Houvesse um dicionário de imagens icónicas da história do futebol e esta sequência entraria seguramente em tão ilustre compêndio. Como qualquer outro dicionário, percorrê-lo-íamos com os dedos até chegar à letra «I» e aí procurar a definição de «inteligência». Ou então continuar até à letra «K» e encontrar o seu sinónimo: «Kaká».

No fundo, Kaká é isso mesmo. Inteligência em campo, dos pés à cabeça. Inteligência em movimento. E tudo isso pode ser sintetizado na perfeição num lance em que em apenas oito segundos é transbordada tanta inspiração artística que não poderia ter melhor palco do que o «Teatro dos Sonhos» e uma meia-final da Liga dos Campeões.

A primeira mão havia começado bem para aquele Manchester United que cada vez mais era o de Cristiano Ronaldo. Ele mesmo, embaixador-mor do futebol português e já ídolo da North Stand, inauguraria o marcador aos 5 minutos.

Onze do Milan em Old Trafford (24 de abril de 2007):

Mas se recuamos a 24 de abril de 2007 é para recordarmos a pequena revolução em campo no jogo do Milan que Kaká comandou praticamente sozinho.

22 minutos de jogo, o médio brasileiro recebe com o direito, rompe na área, e quase sem ângulo remata de pé esquerdo para o empate. No festejo, cumpre a tradição de erguer os dois indicadores para os céus.

A força divina, porém, só baixaria com todo o seu esplendor ao relvado de Old Trafford um quarto de hora depois.
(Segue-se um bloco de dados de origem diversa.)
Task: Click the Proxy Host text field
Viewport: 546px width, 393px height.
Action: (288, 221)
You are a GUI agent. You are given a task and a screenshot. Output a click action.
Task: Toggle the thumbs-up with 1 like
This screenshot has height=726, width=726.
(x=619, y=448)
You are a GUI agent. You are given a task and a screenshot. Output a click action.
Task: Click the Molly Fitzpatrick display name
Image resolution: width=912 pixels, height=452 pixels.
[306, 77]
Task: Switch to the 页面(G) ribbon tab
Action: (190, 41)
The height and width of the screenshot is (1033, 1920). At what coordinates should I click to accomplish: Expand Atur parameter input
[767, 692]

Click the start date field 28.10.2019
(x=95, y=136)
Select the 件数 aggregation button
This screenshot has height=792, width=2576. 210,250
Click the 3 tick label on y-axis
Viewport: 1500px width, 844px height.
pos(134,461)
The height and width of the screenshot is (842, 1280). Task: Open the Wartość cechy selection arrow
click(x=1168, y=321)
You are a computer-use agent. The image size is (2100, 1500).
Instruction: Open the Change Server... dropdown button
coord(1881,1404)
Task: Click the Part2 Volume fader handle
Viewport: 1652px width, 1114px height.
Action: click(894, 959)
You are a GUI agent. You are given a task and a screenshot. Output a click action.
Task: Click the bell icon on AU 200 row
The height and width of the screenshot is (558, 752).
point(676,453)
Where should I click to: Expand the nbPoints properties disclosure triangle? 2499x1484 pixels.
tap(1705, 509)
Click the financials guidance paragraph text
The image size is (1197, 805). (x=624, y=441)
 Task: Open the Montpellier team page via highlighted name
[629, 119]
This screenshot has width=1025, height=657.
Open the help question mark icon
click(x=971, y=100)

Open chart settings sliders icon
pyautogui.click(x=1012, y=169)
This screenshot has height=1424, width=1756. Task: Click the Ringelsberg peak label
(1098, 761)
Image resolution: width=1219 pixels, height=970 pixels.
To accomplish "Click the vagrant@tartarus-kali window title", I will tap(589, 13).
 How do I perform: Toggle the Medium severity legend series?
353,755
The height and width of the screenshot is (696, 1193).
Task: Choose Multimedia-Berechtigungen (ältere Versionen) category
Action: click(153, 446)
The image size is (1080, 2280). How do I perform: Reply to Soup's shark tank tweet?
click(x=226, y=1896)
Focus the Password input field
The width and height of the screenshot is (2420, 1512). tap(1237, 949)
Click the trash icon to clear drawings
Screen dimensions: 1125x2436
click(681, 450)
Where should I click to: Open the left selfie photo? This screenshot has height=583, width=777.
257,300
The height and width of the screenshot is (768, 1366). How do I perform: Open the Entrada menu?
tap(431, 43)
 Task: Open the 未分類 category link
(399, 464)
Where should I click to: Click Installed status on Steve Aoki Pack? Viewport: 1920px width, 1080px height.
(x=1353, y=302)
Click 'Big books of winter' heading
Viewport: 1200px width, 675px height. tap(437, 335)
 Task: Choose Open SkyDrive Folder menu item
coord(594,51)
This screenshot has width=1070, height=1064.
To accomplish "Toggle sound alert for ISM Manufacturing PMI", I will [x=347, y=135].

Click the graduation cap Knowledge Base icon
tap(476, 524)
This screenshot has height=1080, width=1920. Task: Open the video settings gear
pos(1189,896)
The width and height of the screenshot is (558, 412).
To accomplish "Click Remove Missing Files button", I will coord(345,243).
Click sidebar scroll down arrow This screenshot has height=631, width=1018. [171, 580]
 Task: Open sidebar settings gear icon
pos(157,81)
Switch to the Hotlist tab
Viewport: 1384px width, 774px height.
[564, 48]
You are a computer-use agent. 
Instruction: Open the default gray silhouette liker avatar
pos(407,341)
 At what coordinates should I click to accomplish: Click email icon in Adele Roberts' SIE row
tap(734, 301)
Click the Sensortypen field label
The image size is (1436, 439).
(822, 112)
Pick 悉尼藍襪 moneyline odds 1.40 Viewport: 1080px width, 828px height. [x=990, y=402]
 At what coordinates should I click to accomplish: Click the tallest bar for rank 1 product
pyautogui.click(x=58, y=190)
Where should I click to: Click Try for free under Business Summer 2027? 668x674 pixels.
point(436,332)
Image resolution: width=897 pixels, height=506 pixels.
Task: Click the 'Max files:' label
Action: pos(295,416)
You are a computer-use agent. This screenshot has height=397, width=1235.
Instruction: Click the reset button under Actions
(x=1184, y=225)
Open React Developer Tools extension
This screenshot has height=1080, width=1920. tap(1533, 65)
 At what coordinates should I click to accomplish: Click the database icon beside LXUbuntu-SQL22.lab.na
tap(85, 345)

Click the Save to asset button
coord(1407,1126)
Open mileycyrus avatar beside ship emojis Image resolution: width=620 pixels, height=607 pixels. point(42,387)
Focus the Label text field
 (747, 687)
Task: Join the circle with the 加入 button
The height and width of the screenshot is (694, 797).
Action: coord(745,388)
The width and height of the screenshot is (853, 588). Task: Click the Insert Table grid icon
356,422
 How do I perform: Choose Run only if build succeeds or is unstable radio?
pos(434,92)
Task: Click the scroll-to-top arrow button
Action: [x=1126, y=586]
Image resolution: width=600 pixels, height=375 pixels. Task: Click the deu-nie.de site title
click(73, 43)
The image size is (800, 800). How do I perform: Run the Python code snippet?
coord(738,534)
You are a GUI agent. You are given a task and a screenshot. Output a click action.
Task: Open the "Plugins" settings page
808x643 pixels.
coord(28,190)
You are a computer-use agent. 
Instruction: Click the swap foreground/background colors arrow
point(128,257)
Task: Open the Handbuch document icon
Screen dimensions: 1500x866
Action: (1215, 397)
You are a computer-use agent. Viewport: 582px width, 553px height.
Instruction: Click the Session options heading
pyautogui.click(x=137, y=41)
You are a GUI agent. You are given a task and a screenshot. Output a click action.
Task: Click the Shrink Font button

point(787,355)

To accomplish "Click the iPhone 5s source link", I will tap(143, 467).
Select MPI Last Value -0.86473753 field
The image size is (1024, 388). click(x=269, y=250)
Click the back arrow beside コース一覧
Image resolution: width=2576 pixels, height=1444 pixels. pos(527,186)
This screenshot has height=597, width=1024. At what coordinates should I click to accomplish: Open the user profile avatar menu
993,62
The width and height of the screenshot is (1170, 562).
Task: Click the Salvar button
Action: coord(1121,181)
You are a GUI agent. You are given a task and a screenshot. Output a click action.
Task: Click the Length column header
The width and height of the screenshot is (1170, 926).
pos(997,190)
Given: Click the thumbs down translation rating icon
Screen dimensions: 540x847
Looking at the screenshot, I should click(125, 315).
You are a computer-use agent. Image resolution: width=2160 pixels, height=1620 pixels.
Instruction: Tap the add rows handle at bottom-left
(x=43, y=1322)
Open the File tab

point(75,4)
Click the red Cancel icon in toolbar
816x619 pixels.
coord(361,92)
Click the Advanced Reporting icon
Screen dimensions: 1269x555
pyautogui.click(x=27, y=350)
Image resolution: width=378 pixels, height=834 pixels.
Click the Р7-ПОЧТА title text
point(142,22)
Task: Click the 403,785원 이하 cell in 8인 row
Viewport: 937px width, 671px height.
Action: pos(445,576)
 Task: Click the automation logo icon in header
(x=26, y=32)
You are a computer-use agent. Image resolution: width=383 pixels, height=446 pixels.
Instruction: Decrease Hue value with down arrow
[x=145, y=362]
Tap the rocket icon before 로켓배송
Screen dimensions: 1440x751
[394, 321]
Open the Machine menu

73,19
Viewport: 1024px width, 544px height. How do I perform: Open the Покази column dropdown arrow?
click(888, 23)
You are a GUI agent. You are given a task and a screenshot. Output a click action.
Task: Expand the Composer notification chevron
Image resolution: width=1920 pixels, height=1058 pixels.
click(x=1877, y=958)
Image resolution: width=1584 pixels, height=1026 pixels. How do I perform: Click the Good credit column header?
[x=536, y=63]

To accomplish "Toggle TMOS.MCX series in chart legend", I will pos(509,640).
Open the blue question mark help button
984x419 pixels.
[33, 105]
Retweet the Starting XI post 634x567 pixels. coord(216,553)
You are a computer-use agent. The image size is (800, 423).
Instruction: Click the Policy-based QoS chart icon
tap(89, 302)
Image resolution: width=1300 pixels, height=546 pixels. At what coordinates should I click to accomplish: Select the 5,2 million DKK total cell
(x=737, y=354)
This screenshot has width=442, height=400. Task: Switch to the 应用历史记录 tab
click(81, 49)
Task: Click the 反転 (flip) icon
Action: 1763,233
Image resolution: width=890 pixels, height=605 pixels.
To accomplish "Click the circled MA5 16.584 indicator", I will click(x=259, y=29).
Cabeça-pé-cabeça-pé. Fórmula simples, até porque a beleza não tem de ser complexa.

Kaká ganha a dividida de cabeça a Fletcher, faz um vólei com o pé direito sobre Heinze, que sai ligeiramente comprido e fica à mercê dos dois centrais do United e do próprio médio brasileiro. A partir daqui, o que conta é a velocidade do corpo e do pensamento. A partir daqui, as circunstâncias clamam mesmo por um truque de ilusionismo… E o que acontece é magia. Um toque sublime de cabeça provoca a colisão entre os seus dois adversários diretos. Um toque de génio deixa Heinze prostrado, Evra fora do lance e Kaká na cara do golo a perguntar a Van der Sar «para que lado queres?»

Golo! Que golo genial! Uma ode à lógica das coisas simples e à rapidez de raciocínio. Um dos mais belos momentos da Liga dos Campeões, aqui descrito na primeira pessoa:

É um dos golos mais belos que fiz na carreira. A bola é lançada, eu ganho a dividida com o Fletcher, aparece Heinze, eu toco-lhe a bola por cima e entretanto aparece Evra. A única possibilidade que tinha de chegar primeiro do que os dois era meter a cabeça… Venho lançado e quando toco na bola ele (Evra) colide com Heinze... E ali estou eu, em frente da baliza. Uma coisa que gosto é colocar a bola. Não gosto de rematar em força quando tenho apenas o guarda-redes pela frente. Depois foi festejar.

Não obstante a celebração, Kaká deu a volta ao marcador, mas o jogo foi tão louco que teria ainda outra reviravolta. Wayne Rooney protagonizou-a com um bis na segunda parte que valeu a vantagem de 3-2 para a equipa de Alex Ferguson.

Aquela revolução com pés (e cabeça) de veludo que Kaká começou em Old Trafford só atingiria os seus propósitos uma semana mais tarde, já em solo italiano, quando o Milan virou de vez a eliminatória, com um 3-0 claro. Kaká, mais endiabrado nessa eliminatória que os «Red Devils» voltou a infernizar-lhes a vida em San Siro, abrindo o marcador.

Um mês e menos um dia depois daquela noite mágica em Old Trafford, o Milan resolveria com um bis de Filippo Inzaghi a final de Atenas diante do vizinho e rival do United.

Nesse triunfo por 2-1 contra o Liverpool, os «Rossoneri» levantariam o seu sétimo e último troféu da Liga dos Campeões. Daquele golo de Kaká sobra a memória do último grande Milan europeu e do craque brasileiro no seu apogeu numa das mais perfeitas e telegráficas definições de inteligência para os compêndios do futebol mundial.